Their oldest son, 26-year-old Will, is to receive his airline tickets in months to come, and he faces the same tough decision that his brothers did:
Where in the world will he want to go?
Looking at a globe, without a doubt, “anywhere” is a very large place.
Adam’s trip to Alaska took place in the summer of 2003, while Ben’s adventure to Brazil occurred around Christmas in 2005.
“These trips started with my father and grandfather,” Bill said. “They would take me fishing to South Florida or duck hunting in Arkansas.”
But Bill has discovered another way to make these trips even more special — he has contracted with a local artist to paint a remembrance of the vacations.

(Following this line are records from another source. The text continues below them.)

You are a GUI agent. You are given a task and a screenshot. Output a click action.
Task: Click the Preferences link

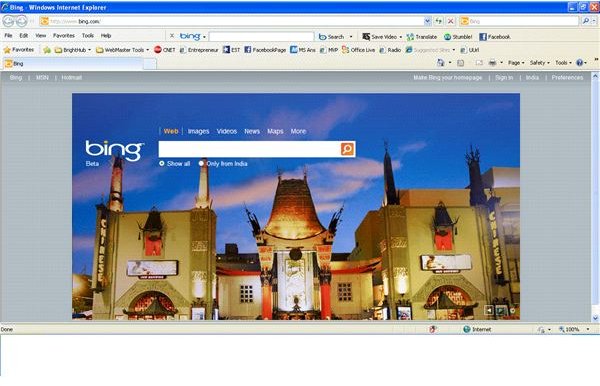[x=567, y=78]
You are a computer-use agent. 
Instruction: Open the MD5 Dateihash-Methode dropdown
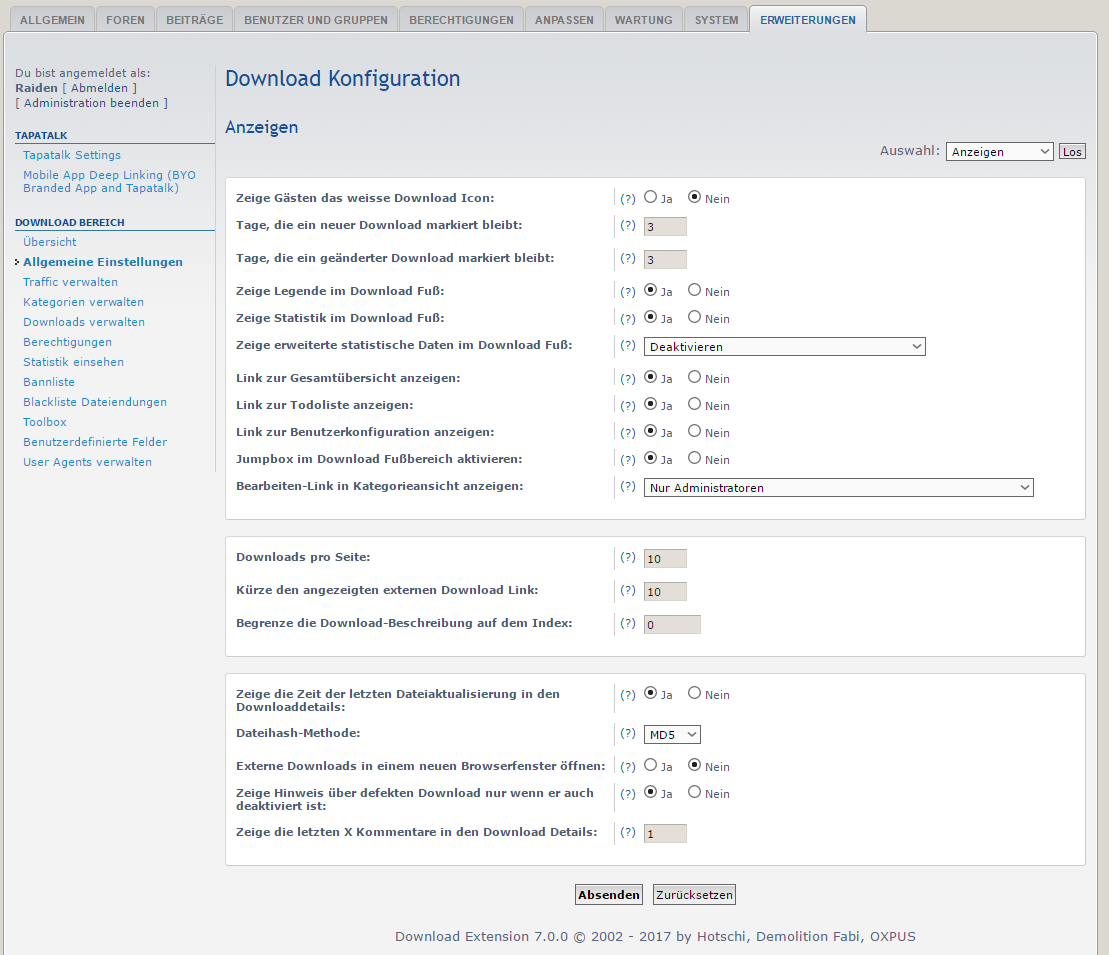point(672,735)
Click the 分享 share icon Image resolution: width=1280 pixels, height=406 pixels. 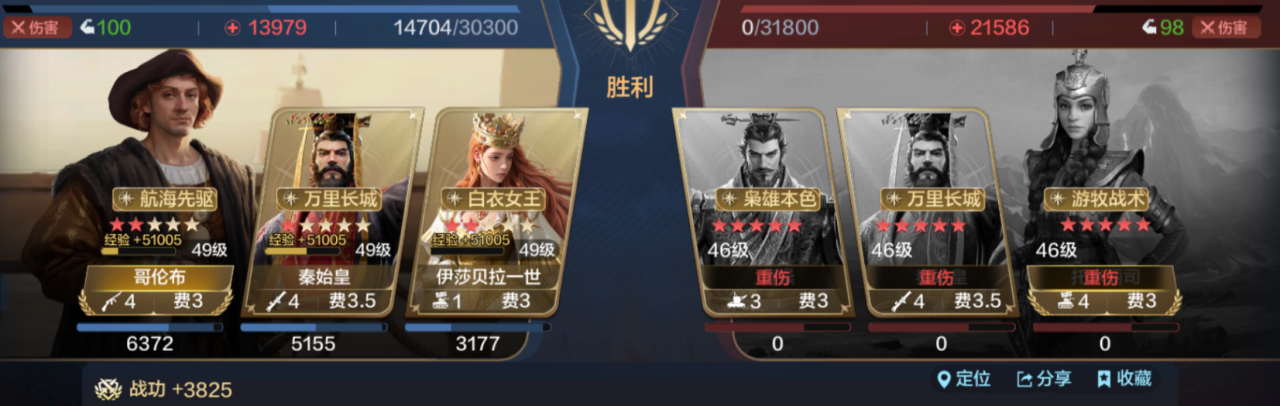coord(1024,379)
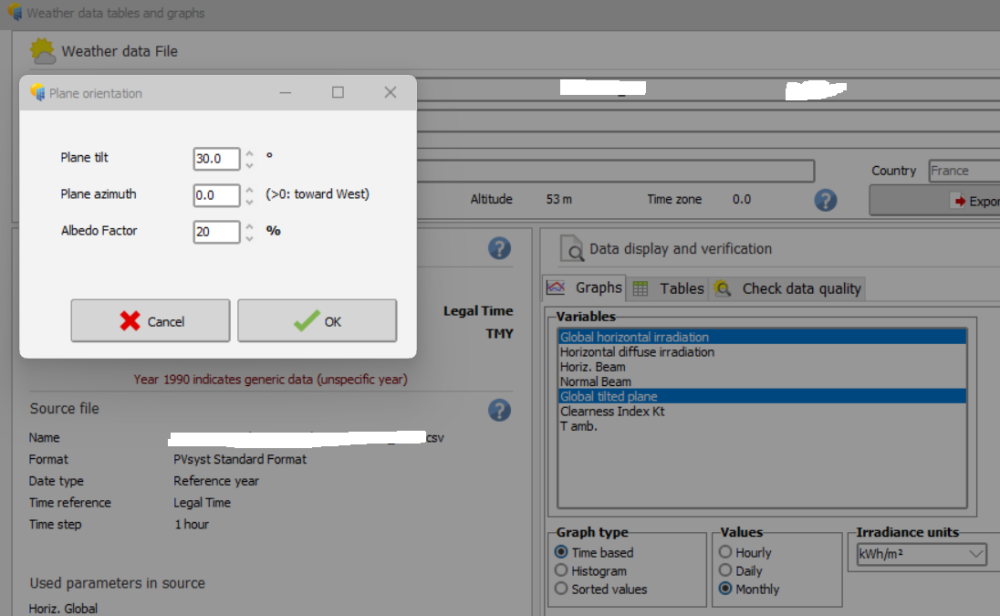Maximize the Plane orientation dialog
Viewport: 1000px width, 616px height.
pos(338,93)
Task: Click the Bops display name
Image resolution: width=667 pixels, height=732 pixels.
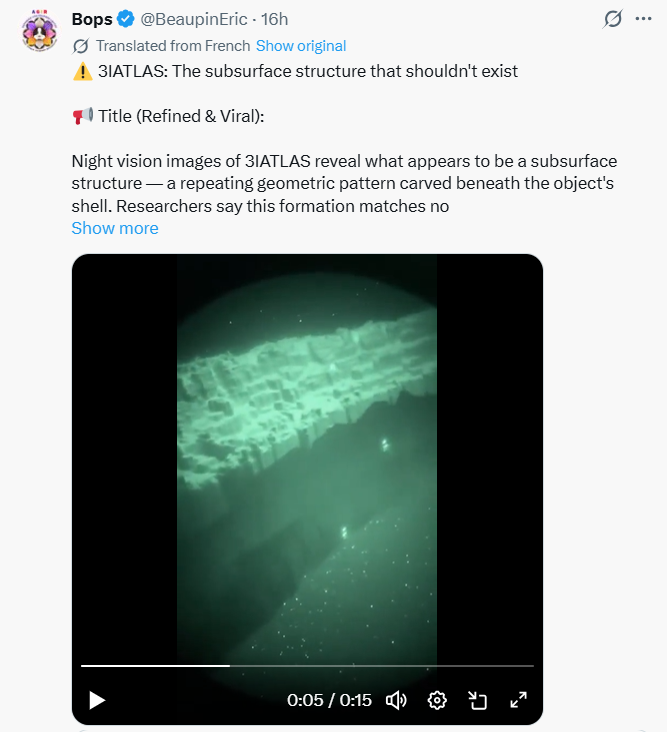Action: pos(92,20)
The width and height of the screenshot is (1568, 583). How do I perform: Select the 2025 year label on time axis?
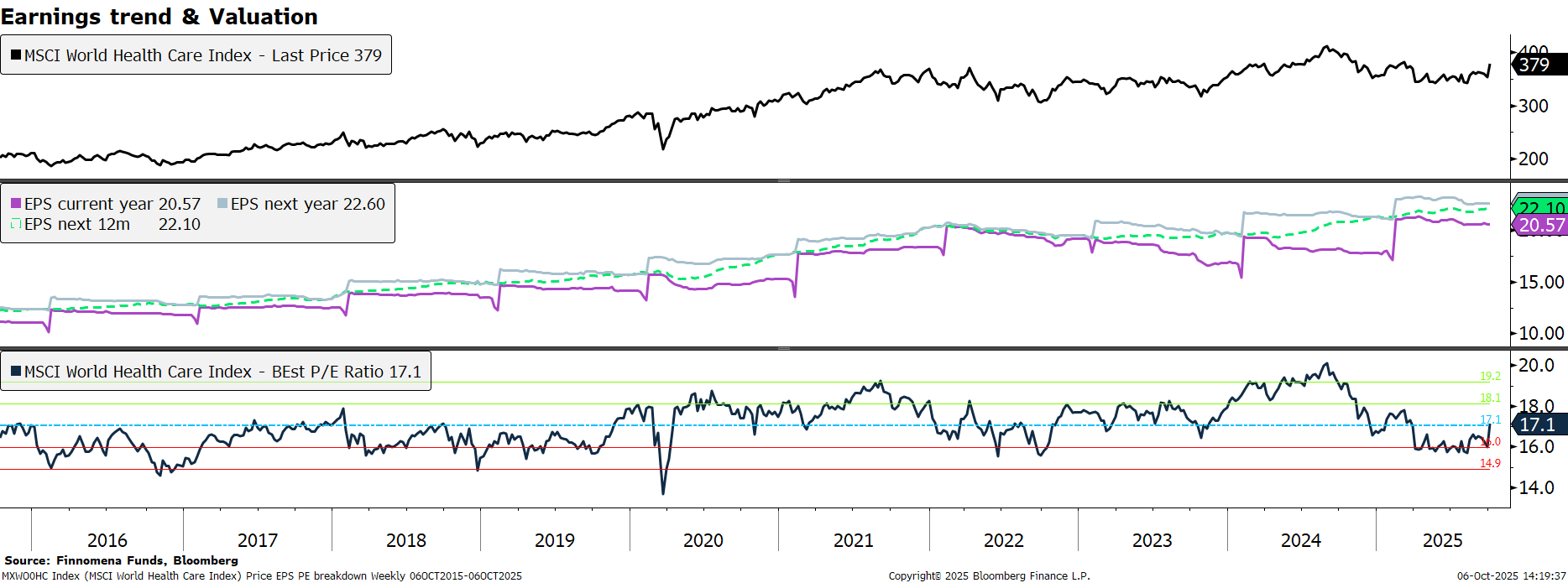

Walking into Bill’s office at Morgan Keegan on Lee Street, a visitor immediately will notice a large painting of Bill and Ben. Ben was holding a 20-pound-plus peacock bass caught on the Amazon River in Brazil.
The painting showed much more than just Bill, Ben and a fish — it was detailed with items that made the trip special.
A boat in the background was the vessel that Bill and Ben lived on for a week. It had room for 16 anglers plus staff members. The boat would travel at night so that the fishermen would wake up to fish a different location each and every day.
To Ben’s left are red-colored flowers that he picked as a gift for his mother. The artwork also shows the duo standing on the boat they were using to fish out of and gives a complete and detailed illustration of the peacock bass and the lure that was used to catch the trophy fish.
“I took several photographs to (Michael) Schreck that showed a lot of detail about our trip,” Bill said. “Schreck lives here in Decatur, and he is well known worldwide for his outdoor artistry. He only does painting like this every so often and I’m grateful he did these for me.
“He took the photos I gave him and put them together in one big painting that tells the story of our trip just by looking at it. It’s beautiful. I also have one of my trip with Adam in Alaska. It’s just as beautiful and detailed as this one with Ben and myself.”
Adam’s trip took father and son to Alaska, where the two fly-fished for king salmon, sockeye salmon and 20-inch-plus rainbow trout. Bill said they were not able to fly-fish for the peacock bass, which in all likelihood would tear up regular bass tackle or light-to-moderate fly-fishing gear.
“I don’t think there is any doubt, especially in my mind, that the peacock bass is the meanest freshwater fish in the world,” he said. “I mean, if you know the fish and you think about it long enough, the peacock bass’s favorite meal is piranha.
“If you just mention ‘piranha’ to some people, they immediately are struck with fear. But, this fish, the peacock bass, goes out looking for piranha to eat.”
Will, who works as a banker in Atlanta, hasn’t decided yet where he wants his father to take him.
“More than likely, Will’s trip will be going to Argentina to trout fish,” Bill said.
Whether it’s Argentina or elsewhere, he has a special trip and painting waiting for him.